- [Task prompt] Your answer should be the full set of records, printed exactly as they stand.

------------------------------

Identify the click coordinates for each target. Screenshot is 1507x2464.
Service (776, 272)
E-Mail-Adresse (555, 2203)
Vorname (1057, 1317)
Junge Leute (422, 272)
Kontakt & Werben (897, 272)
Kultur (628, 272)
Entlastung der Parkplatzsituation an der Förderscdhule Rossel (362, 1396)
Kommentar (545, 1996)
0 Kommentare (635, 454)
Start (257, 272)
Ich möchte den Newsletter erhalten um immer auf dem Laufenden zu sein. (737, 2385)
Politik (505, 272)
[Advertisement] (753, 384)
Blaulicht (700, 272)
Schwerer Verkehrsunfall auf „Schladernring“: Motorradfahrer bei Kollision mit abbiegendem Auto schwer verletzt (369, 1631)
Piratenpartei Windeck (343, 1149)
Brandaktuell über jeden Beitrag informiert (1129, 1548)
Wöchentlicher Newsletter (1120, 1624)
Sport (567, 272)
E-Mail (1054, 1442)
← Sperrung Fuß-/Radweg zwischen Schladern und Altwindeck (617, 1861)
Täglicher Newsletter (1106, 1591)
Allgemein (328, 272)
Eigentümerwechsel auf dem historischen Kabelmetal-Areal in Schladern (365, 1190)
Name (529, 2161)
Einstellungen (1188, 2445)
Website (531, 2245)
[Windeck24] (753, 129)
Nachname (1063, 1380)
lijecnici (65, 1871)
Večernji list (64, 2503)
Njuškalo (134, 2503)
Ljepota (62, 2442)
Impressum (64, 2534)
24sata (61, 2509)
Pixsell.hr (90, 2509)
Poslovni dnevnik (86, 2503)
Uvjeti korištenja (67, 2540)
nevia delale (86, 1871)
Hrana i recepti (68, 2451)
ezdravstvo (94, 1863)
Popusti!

------------------------------

- [Output below]
Identify the click coordinates for each target. Screenshot is 1507x2464.
Service (776, 272)
E-Mail-Adresse (555, 2203)
Vorname (1057, 1317)
Junge Leute (422, 272)
Kontakt & Werben (897, 272)
Kultur (628, 272)
Entlastung der Parkplatzsituation an der Förderscdhule Rossel (362, 1396)
Kommentar (545, 1996)
0 Kommentare (635, 454)
Start (257, 272)
Ich möchte den Newsletter erhalten um immer auf dem Laufenden zu sein. (737, 2385)
Politik (505, 272)
[Advertisement] (753, 384)
Blaulicht (700, 272)
Schwerer Verkehrsunfall auf „Schladernring“: Motorradfahrer bei Kollision mit abbiegendem Auto schwer verletzt (369, 1631)
Piratenpartei Windeck (343, 1149)
Brandaktuell über jeden Beitrag informiert (1129, 1548)
Wöchentlicher Newsletter (1120, 1624)
Sport (567, 272)
E-Mail (1054, 1442)
← Sperrung Fuß-/Radweg zwischen Schladern und Altwindeck (617, 1861)
Täglicher Newsletter (1106, 1591)
Allgemein (328, 272)
Eigentümerwechsel auf dem historischen Kabelmetal-Areal in Schladern (365, 1190)
Name (529, 2161)
Einstellungen (1188, 2445)
Website (531, 2245)
[Windeck24] (753, 129)
Nachname (1063, 1380)
lijecnici (65, 1871)
Večernji list (64, 2503)
Njuškalo (134, 2503)
Ljepota (62, 2442)
Impressum (64, 2534)
24sata (61, 2509)
Pixsell.hr (90, 2509)
Poslovni dnevnik (86, 2503)
Uvjeti korištenja (67, 2540)
nevia delale (86, 1871)
Hrana i recepti (68, 2451)
ezdravstvo (94, 1863)
Popusti!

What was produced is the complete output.